Assigned task:
Quote the full listing word for word.
★ ★ ★ ★ ★ ★ ★
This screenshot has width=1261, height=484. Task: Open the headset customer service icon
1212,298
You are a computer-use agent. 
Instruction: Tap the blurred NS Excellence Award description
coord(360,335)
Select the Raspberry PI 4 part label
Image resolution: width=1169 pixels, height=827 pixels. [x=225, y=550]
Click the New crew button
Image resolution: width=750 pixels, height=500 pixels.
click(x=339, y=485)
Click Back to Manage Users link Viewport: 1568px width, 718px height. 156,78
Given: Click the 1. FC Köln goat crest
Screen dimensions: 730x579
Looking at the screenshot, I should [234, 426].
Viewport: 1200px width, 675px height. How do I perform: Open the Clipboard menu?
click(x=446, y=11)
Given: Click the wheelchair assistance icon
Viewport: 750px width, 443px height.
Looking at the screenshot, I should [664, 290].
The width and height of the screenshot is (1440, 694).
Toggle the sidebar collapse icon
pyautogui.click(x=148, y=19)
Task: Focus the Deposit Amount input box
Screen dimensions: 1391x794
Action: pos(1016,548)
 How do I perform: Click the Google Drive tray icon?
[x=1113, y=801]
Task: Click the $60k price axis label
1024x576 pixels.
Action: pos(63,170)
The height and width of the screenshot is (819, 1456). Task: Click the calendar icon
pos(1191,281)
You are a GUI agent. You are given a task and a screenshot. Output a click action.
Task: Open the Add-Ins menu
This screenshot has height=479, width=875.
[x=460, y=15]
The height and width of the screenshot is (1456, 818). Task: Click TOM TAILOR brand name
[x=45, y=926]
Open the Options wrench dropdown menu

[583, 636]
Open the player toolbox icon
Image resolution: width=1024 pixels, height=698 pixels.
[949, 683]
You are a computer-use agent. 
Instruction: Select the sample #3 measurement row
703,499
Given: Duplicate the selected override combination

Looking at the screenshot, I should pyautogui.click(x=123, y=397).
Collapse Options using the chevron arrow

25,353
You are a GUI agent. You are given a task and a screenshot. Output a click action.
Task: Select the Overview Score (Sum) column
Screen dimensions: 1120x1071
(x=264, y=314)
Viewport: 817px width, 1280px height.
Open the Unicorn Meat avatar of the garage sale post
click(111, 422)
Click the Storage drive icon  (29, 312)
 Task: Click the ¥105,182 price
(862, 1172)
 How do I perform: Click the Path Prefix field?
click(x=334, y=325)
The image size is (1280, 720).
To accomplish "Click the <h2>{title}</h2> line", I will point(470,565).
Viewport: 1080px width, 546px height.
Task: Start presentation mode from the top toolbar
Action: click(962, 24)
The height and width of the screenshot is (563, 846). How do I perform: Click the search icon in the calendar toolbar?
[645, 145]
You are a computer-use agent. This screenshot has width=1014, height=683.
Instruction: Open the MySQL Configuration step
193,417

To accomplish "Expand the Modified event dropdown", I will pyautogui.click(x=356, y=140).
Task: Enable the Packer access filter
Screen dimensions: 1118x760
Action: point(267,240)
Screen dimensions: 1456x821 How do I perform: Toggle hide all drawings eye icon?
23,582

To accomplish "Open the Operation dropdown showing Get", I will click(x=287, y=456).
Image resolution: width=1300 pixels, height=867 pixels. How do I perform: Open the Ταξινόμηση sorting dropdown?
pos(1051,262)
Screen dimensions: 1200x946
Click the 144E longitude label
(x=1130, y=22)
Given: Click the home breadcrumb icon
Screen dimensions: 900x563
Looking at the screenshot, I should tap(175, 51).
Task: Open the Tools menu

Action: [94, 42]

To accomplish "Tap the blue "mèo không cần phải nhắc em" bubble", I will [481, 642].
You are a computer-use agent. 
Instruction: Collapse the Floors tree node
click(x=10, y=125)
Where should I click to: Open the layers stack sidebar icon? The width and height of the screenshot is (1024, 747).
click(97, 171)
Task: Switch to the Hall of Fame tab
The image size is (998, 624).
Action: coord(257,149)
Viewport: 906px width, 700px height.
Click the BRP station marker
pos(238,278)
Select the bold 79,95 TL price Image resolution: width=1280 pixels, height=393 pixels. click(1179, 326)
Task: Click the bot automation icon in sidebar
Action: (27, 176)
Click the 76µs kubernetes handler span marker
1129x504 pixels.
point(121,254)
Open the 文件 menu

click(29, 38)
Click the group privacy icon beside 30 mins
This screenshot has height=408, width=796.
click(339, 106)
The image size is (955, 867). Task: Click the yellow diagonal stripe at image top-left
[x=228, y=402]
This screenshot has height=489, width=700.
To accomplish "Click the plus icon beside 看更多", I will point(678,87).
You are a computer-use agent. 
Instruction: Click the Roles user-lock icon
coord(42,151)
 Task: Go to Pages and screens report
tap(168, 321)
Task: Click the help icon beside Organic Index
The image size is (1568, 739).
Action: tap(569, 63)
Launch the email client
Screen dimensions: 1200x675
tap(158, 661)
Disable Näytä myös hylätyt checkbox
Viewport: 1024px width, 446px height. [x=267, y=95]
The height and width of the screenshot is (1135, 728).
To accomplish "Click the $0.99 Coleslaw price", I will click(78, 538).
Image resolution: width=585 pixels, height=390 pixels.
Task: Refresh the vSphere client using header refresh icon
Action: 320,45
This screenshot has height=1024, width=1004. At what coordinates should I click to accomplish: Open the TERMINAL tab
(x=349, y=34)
★ ★ ★ ★ ★ ★ ★
Written reply:
This screenshot has width=1261, height=484. Task: Open the headset customer service icon
1212,298
You are a computer-use agent. 
Instruction: Tap the blurred NS Excellence Award description
coord(360,335)
Select the Raspberry PI 4 part label
Image resolution: width=1169 pixels, height=827 pixels. [x=225, y=550]
Click the New crew button
Image resolution: width=750 pixels, height=500 pixels.
click(x=339, y=485)
Click Back to Manage Users link Viewport: 1568px width, 718px height. 156,78
Given: Click the 1. FC Köln goat crest
Screen dimensions: 730x579
Looking at the screenshot, I should [234, 426].
Viewport: 1200px width, 675px height. How do I perform: Open the Clipboard menu?
click(x=446, y=11)
Given: Click the wheelchair assistance icon
Viewport: 750px width, 443px height.
Looking at the screenshot, I should [664, 290].
The width and height of the screenshot is (1440, 694).
Toggle the sidebar collapse icon
pyautogui.click(x=148, y=19)
Task: Focus the Deposit Amount input box
Screen dimensions: 1391x794
Action: pos(1016,548)
 How do I perform: Click the Google Drive tray icon?
[x=1113, y=801]
Task: Click the $60k price axis label
1024x576 pixels.
Action: pos(63,170)
The height and width of the screenshot is (819, 1456). Task: Click the calendar icon
pos(1191,281)
You are a GUI agent. You are given a task and a screenshot. Output a click action.
Task: Open the Add-Ins menu
This screenshot has height=479, width=875.
[x=460, y=15]
The height and width of the screenshot is (1456, 818). Task: Click TOM TAILOR brand name
[x=45, y=926]
Open the Options wrench dropdown menu

[583, 636]
Open the player toolbox icon
Image resolution: width=1024 pixels, height=698 pixels.
[949, 683]
You are a computer-use agent. 
Instruction: Select the sample #3 measurement row
703,499
Given: Duplicate the selected override combination

Looking at the screenshot, I should pyautogui.click(x=123, y=397).
Collapse Options using the chevron arrow

25,353
You are a GUI agent. You are given a task and a screenshot. Output a click action.
Task: Select the Overview Score (Sum) column
Screen dimensions: 1120x1071
(x=264, y=314)
Viewport: 817px width, 1280px height.
Open the Unicorn Meat avatar of the garage sale post
click(111, 422)
Click the Storage drive icon  (29, 312)
 Task: Click the ¥105,182 price
(862, 1172)
 How do I perform: Click the Path Prefix field?
click(x=334, y=325)
The image size is (1280, 720).
To accomplish "Click the <h2>{title}</h2> line", I will point(470,565).
Viewport: 1080px width, 546px height.
Task: Start presentation mode from the top toolbar
Action: click(962, 24)
The height and width of the screenshot is (563, 846). How do I perform: Click the search icon in the calendar toolbar?
[645, 145]
You are a computer-use agent. This screenshot has width=1014, height=683.
Instruction: Open the MySQL Configuration step
193,417

To accomplish "Expand the Modified event dropdown", I will pyautogui.click(x=356, y=140).
Task: Enable the Packer access filter
Screen dimensions: 1118x760
Action: point(267,240)
Screen dimensions: 1456x821 How do I perform: Toggle hide all drawings eye icon?
23,582

To accomplish "Open the Operation dropdown showing Get", I will click(x=287, y=456).
Image resolution: width=1300 pixels, height=867 pixels. How do I perform: Open the Ταξινόμηση sorting dropdown?
pos(1051,262)
Screen dimensions: 1200x946
Click the 144E longitude label
(x=1130, y=22)
Given: Click the home breadcrumb icon
Screen dimensions: 900x563
Looking at the screenshot, I should tap(175, 51).
Task: Open the Tools menu

Action: [94, 42]

To accomplish "Tap the blue "mèo không cần phải nhắc em" bubble", I will [481, 642].
You are a computer-use agent. 
Instruction: Collapse the Floors tree node
click(x=10, y=125)
Where should I click to: Open the layers stack sidebar icon? The width and height of the screenshot is (1024, 747).
click(97, 171)
Task: Switch to the Hall of Fame tab
The image size is (998, 624).
Action: coord(257,149)
Viewport: 906px width, 700px height.
Click the BRP station marker
pos(238,278)
Select the bold 79,95 TL price Image resolution: width=1280 pixels, height=393 pixels. click(1179, 326)
Task: Click the bot automation icon in sidebar
Action: (27, 176)
Click the 76µs kubernetes handler span marker
1129x504 pixels.
point(121,254)
Open the 文件 menu

click(29, 38)
Click the group privacy icon beside 30 mins
This screenshot has height=408, width=796.
click(339, 106)
The image size is (955, 867). Task: Click the yellow diagonal stripe at image top-left
[x=228, y=402]
This screenshot has height=489, width=700.
To accomplish "Click the plus icon beside 看更多", I will point(678,87).
You are a computer-use agent. 
Instruction: Click the Roles user-lock icon
coord(42,151)
 Task: Go to Pages and screens report
tap(168, 321)
Task: Click the help icon beside Organic Index
The image size is (1568, 739).
Action: tap(569, 63)
Launch the email client
Screen dimensions: 1200x675
tap(158, 661)
Disable Näytä myös hylätyt checkbox
Viewport: 1024px width, 446px height. [x=267, y=95]
The height and width of the screenshot is (1135, 728).
To accomplish "Click the $0.99 Coleslaw price", I will click(78, 538).
Image resolution: width=585 pixels, height=390 pixels.
Task: Refresh the vSphere client using header refresh icon
Action: 320,45
This screenshot has height=1024, width=1004. At what coordinates should I click to accomplish: Open the TERMINAL tab
(x=349, y=34)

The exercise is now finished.